— begin Data rows —

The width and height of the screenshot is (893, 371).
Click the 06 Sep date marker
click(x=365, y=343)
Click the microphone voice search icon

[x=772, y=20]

— end Data rows —

> _Problem to solve_: Please put each line of the listing above into a JSON list of strings, one string per line, and leave out any blank lines.

> _Correct output_:
[
  "The width and height of the screenshot is (893, 371).",
  "Click the 06 Sep date marker",
  "click(x=365, y=343)",
  "Click the microphone voice search icon",
  "[x=772, y=20]"
]